WHAT YOU ARE ASKED TO DO: Filter these entries, keeping only lines that hold the word "ausgestellt".

Saved data entries
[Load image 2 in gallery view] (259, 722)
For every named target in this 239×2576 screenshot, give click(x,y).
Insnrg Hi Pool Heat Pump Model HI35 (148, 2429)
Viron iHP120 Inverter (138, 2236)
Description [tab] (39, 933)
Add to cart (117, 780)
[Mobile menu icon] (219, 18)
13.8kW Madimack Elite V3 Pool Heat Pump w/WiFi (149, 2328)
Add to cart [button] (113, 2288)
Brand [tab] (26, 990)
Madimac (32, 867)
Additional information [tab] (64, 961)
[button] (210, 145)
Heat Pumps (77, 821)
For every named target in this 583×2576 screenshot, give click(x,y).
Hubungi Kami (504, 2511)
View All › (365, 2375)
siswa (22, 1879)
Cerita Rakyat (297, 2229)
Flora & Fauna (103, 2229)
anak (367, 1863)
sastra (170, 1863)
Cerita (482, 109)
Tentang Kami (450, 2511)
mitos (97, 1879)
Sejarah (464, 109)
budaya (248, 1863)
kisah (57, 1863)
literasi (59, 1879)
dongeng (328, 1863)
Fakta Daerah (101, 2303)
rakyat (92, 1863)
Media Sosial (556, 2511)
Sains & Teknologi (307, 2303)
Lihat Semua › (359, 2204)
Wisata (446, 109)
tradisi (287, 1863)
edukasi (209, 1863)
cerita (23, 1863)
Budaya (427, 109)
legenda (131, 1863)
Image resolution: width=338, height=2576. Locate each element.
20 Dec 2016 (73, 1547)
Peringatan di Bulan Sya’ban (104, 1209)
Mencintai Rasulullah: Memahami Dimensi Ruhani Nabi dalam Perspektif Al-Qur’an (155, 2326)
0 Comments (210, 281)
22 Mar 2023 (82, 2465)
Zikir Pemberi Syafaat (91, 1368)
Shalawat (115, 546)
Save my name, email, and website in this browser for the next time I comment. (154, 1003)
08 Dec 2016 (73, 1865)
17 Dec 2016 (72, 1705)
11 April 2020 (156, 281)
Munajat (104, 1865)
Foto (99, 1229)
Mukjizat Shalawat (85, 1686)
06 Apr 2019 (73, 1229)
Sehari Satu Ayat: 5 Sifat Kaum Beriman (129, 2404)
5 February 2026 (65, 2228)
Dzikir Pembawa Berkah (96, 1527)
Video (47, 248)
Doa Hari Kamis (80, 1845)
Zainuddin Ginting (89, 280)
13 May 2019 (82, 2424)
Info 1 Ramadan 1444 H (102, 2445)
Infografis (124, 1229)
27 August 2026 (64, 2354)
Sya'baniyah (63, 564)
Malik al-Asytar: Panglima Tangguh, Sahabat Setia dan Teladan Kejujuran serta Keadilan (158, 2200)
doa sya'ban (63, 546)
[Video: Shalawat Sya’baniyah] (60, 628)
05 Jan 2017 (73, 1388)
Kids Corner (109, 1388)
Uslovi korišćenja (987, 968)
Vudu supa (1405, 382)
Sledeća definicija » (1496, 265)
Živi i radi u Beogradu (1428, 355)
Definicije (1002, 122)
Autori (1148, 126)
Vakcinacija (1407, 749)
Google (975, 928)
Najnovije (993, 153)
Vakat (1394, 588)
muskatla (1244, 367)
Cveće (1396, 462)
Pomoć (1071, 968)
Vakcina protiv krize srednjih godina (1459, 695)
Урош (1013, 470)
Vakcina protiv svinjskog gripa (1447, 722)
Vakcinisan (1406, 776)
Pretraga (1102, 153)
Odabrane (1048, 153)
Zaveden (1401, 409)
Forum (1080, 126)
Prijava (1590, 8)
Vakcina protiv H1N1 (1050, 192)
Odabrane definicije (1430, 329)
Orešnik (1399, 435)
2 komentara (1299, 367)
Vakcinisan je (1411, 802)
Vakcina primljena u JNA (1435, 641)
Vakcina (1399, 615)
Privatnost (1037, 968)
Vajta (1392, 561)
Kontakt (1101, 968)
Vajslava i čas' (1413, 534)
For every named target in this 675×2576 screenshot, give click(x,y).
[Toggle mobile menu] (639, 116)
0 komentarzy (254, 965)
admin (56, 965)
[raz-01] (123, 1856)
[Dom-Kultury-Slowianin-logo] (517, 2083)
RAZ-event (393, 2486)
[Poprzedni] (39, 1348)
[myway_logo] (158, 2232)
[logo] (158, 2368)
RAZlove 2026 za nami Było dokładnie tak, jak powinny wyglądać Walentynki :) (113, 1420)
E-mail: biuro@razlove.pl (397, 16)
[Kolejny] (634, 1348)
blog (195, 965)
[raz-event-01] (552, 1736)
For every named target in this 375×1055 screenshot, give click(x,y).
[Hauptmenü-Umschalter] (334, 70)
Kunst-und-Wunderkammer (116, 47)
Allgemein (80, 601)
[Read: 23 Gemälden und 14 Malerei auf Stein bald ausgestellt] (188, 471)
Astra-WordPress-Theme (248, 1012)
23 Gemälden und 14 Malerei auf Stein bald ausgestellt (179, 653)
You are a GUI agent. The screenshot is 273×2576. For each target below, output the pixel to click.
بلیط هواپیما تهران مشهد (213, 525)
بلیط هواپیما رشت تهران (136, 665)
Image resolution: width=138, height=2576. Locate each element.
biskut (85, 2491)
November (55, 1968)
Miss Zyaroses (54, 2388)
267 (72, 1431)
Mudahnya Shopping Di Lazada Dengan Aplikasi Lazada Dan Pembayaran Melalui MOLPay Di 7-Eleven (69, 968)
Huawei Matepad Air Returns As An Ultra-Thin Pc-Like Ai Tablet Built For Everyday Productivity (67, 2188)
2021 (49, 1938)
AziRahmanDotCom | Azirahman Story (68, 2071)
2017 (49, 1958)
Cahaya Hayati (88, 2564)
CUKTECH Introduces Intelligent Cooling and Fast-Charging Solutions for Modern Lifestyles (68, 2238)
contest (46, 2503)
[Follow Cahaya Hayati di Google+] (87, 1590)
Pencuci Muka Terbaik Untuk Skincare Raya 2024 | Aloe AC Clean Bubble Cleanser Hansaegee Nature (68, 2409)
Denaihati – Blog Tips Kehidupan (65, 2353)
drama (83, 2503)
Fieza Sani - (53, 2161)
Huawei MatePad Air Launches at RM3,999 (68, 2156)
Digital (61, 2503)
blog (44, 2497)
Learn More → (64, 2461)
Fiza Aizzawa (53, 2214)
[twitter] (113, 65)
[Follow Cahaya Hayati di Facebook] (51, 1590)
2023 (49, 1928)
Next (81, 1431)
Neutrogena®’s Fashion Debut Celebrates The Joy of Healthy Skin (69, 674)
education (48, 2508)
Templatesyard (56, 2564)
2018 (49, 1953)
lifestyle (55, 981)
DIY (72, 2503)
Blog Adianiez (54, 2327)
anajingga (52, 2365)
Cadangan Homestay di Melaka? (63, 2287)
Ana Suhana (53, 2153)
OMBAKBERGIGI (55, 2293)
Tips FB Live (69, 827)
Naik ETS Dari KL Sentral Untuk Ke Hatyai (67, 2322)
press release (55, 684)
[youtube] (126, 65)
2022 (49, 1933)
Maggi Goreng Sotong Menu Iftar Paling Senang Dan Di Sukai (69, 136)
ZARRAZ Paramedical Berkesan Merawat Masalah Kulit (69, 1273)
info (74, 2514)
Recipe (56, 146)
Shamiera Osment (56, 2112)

EXERCISE ANSWER:
[Read: 23 Gemälden und 14 Malerei auf Stein bald ausgestellt] (188, 471)
23 Gemälden und 14 Malerei auf Stein bald ausgestellt (179, 653)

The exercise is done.